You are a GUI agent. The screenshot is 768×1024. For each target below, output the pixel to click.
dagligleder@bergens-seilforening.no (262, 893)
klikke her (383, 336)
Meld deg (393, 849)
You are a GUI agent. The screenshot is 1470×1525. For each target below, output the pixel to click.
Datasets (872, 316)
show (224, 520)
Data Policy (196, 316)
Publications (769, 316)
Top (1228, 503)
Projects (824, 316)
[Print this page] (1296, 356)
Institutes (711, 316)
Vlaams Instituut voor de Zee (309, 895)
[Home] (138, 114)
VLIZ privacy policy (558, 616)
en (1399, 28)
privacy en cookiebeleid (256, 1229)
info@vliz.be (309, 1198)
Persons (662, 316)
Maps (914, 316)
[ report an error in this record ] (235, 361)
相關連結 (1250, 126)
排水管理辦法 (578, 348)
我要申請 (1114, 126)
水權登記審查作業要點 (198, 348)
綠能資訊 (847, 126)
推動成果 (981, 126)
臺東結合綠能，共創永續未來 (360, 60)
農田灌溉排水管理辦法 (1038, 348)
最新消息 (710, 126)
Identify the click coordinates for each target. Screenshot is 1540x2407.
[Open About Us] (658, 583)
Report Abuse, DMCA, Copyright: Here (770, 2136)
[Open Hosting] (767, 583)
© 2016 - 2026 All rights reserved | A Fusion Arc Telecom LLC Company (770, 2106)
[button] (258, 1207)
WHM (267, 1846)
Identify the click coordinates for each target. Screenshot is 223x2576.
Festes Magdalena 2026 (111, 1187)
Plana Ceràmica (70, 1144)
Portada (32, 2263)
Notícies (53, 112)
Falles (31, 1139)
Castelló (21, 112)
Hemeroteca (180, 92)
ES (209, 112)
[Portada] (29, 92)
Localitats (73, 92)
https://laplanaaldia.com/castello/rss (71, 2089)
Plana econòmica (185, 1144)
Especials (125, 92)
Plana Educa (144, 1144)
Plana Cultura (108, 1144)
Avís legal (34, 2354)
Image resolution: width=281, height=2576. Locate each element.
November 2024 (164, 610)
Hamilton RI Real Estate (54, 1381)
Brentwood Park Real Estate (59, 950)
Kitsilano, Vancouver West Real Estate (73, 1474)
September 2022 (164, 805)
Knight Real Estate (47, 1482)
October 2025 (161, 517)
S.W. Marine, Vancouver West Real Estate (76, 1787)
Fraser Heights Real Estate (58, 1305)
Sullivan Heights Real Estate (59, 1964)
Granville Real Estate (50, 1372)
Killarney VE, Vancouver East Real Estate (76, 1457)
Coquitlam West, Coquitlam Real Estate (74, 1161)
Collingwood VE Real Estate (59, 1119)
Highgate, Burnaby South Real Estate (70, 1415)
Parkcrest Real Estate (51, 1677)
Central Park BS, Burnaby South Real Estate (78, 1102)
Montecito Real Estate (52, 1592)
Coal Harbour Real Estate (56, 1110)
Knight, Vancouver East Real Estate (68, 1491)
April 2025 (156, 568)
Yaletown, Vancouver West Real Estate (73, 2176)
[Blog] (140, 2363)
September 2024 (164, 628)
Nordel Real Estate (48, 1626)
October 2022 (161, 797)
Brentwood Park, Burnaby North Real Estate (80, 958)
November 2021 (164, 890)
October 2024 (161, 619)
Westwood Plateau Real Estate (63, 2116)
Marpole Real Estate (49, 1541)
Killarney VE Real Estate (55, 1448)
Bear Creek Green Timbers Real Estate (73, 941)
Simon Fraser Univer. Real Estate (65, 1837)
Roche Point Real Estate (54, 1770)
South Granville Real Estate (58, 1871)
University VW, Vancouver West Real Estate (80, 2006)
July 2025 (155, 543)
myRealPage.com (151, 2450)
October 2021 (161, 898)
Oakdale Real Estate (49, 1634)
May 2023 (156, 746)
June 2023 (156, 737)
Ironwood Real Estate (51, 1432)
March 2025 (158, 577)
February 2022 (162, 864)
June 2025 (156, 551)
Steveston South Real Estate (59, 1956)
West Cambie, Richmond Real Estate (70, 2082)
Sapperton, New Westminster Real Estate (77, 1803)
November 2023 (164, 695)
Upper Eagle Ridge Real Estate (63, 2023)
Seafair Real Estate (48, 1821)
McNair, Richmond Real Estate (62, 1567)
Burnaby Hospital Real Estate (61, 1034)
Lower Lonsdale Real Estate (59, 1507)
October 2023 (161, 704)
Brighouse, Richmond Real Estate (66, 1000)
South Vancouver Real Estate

Required work ▸ Using the entries above, give back exactly the line containing "農田灌溉排水管理辦法 (1038, 348)", the line containing "Screenshot is 223x2576.", and every line between them, and nothing else.

Exercise response ▸
農田灌溉排水管理辦法 (1038, 348)
最新消息 (710, 126)
Identify the click coordinates for each target. Screenshot is 1540x2407.
[Open About Us] (658, 583)
Report Abuse, DMCA, Copyright: Here (770, 2136)
[Open Hosting] (767, 583)
© 2016 - 2026 All rights reserved | A Fusion Arc Telecom LLC Company (770, 2106)
[button] (258, 1207)
WHM (267, 1846)
Identify the click coordinates for each target. Screenshot is 223x2576.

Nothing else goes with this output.